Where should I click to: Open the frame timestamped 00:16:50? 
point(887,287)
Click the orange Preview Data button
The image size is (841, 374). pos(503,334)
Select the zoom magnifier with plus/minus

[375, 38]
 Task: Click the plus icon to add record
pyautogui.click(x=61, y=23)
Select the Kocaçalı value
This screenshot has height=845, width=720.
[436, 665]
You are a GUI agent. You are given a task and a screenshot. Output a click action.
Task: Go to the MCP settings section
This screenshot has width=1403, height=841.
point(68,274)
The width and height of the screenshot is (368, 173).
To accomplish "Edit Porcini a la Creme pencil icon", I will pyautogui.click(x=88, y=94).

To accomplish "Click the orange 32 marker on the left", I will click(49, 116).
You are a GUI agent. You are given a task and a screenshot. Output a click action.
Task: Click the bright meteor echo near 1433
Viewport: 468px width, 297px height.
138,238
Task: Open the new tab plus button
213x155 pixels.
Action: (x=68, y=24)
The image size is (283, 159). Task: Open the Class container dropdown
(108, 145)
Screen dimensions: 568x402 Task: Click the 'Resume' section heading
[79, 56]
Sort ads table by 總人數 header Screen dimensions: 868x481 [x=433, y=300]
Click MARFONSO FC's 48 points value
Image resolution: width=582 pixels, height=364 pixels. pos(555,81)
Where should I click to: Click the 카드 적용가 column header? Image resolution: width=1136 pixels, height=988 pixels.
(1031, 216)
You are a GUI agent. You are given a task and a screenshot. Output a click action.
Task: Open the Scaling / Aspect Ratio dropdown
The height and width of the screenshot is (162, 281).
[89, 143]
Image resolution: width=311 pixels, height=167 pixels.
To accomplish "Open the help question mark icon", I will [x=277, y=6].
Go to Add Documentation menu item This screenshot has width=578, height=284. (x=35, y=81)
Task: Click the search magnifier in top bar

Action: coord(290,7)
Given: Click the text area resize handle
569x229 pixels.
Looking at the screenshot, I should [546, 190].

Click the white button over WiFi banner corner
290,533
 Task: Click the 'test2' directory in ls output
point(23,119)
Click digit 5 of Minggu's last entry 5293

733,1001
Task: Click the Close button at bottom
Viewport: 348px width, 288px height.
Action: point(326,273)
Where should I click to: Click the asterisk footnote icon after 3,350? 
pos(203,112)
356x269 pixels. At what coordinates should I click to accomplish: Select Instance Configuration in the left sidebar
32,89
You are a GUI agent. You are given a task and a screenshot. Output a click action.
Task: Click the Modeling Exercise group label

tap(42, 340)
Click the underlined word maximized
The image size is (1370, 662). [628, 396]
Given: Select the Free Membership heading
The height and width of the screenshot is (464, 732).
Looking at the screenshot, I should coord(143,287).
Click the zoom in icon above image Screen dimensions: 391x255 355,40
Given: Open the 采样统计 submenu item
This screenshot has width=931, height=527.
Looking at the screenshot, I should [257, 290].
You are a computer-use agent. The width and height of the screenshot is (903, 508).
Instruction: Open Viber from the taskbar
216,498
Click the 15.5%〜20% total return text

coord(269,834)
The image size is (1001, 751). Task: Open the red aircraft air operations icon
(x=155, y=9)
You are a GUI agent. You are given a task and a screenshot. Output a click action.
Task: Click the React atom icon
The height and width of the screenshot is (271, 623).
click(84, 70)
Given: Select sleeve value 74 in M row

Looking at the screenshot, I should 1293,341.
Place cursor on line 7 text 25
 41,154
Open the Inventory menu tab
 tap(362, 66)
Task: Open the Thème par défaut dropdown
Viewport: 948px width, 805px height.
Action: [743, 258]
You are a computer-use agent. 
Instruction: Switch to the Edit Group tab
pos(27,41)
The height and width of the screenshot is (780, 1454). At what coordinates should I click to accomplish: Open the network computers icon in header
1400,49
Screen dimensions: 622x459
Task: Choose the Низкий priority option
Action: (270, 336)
────────────────────────────────────────
Each line of the records above, from the first through the one containing "Task: Go to the MCP settings section", is to be retyped exactly; no other line belongs.

### Your solution
Where should I click to: Open the frame timestamped 00:16:50? 
point(887,287)
Click the orange Preview Data button
The image size is (841, 374). pos(503,334)
Select the zoom magnifier with plus/minus

[375, 38]
 Task: Click the plus icon to add record
pyautogui.click(x=61, y=23)
Select the Kocaçalı value
This screenshot has height=845, width=720.
[436, 665]
You are a GUI agent. You are given a task and a screenshot. Output a click action.
Task: Go to the MCP settings section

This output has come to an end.